10. FINANCIAL INSTRUMENTS WITH OFF-BALANCE SHEET RISK:

  In the normal course of business, the Company is party to
financial instruments with off-balance sheet risk necessary to
meet the financing needs of customers and to manage its own
exposure to fluctuations in interest rates.  These financial
instruments include commitments to extend credit, standby
letters of credit, and interest rate floors.  The instruments
involve, to varying degrees, elements of credit and interest
rate risk in excess of the amount recognized in the balance
sheets.  The contract or notional amounts of these instruments
express the extent of involvement the Company has in these
financial instruments.

Loan Commitments and Standby Letters of Credit:
- -----------------------------------------------
  Loan commitments are made to accommodate the financial needs of
the Company's customers.  Standby letters of credit commit the
Company to make payments on behalf of customers when certain
specified future events occur.  Historically, most loan
commitments and standby letters of credit expire unused.  The
Company's exposure to credit loss in the event of nonperformance
by the counter-party to the financial instrument for loan
commitments and standby letters of credit is represented by the
contractual amount of those instruments.  The Company uses the
same underwriting standards in making commitments and
conditional obligations as it does for on-balance sheet
instruments.  The amount of collateral obtained is based on
management's credit evaluation of the customer.  Collateral held
varies, but may include accounts receivable, inventory,
property, plant, and equipment, and income-producing commercial
properties.  The total amounts of loan commitments and standby
letters of credit are summarized as follows at December 31:

                           				     Contract Amount                          
                           				  1996              1995 

Loan commitments              $50,518,000       $36,106,000 
Standby letters of credit       3,164,000         2,116,000 
Unused credit card limits      17,718,000        14,582,000 


Interest Rate Floors:
- ---------------------
  In February, 1995, the Company entered into several interest
rate floor contracts with two unaffiliated financial
institutions as a means of managing the risks of changing
interest rates.  Interest rate floors are agreements to receive
payments for interest rate differentials between an index rate
and a specified floor rate, computed on notional amounts.  The
Company is subject to the risk that the effect of changes in
interest rates will cause the Company to earn less than the then
current market rates on its assets.  These interest rate floors
subject the Company to the risk that the counter-parties may
fail to perform.  In order to minimize such risk, the Company
deals only with high-quality, financially secure financial
institutions.  The exposure to credit risk is significantly less
than the notional amounts of $20,000,000 since the Company will
only receive the interest rate differential.  These interest
rate contracts expire in February, 1998.


11.  REGULATORY MATTERS:

  The primary source of funds for the dividends paid by the
Company is dividends received from its banking subsidiaries. 
The payment of dividends by banking subsidiaries is subject to
various banking regulations.  The most restrictive provision
requires regulatory approval if dividends declared in any
calendar year exceed the total net profits of that year plus the
retained net profits of the preceding two years.  At December
31, 1996, approximately $7,257,000 of retained net profits of
the banking subsidiaries were available for the payment of
dividends to Peoples Bancorp Inc. without regulatory approval.

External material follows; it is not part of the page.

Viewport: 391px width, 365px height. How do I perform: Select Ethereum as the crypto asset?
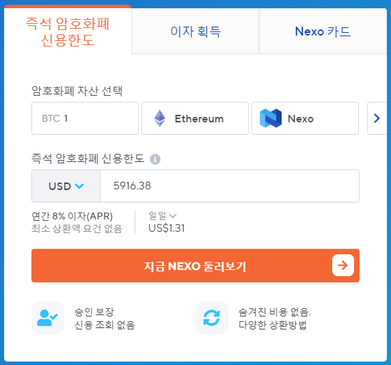tap(195, 118)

  The Company and its banking subsidiaries are subject to various
regulatory capital requirements administered by the banking
regulatory agencies.  Under capital adequacy guidelines and the
regulatory framework for prompt corrective action, the Company
and each of its banking subsidiaries must meet specific capital
guidelines that involve quantitative measures of each entity's
assets, liabilities, and certain off-balance sheet items as
calculated under regulatory accounting practices.  The Company's
and each of its banking subsidiaries' capital amounts and
classification are also subject to qualitative judgments by the
regulators about components, risk weightings, and other factors.

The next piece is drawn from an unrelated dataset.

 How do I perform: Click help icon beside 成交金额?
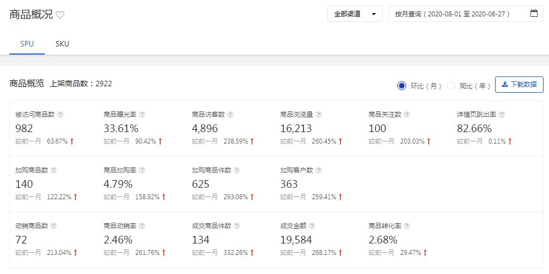click(312, 226)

  Quantitative measures established by regulation to ensure
capital adequacy require the Company and each of its banking
subsidiaries to maintain minimum amounts and ratios of total and
Tier I capital (as defined in the regulations) to risk-weighted
assets (as defined), and of Tier I capital (as defined) to
average assets (as defined).  The Company and each of its
banking subsidiaries met all capital adequacy requirements at
December 31, 1996.

  As of December 31, 1996, the most recent notifications from the
banking regulatory agencies categorized the Company and each of
its banking subsidiaries as well capitalized under the
regulatory framework for prompt corrective action.  To be
categorized as well capitalized, the Company and each of its
banking subsidiaries must maintain minimum total risk-based,
Tier I risk-based and Tier I leverage ratios as set forth in the
table below.  There are no conditions or events since these
notifications that management believes have changed the
Company's or any of its banking subsidiaries' category.

  The Company's and its significant banking subsidiary's, The
Peoples Banking and Trust Company ("Peoples Bank"), actual
capital amounts and ratios are also presented in the table below.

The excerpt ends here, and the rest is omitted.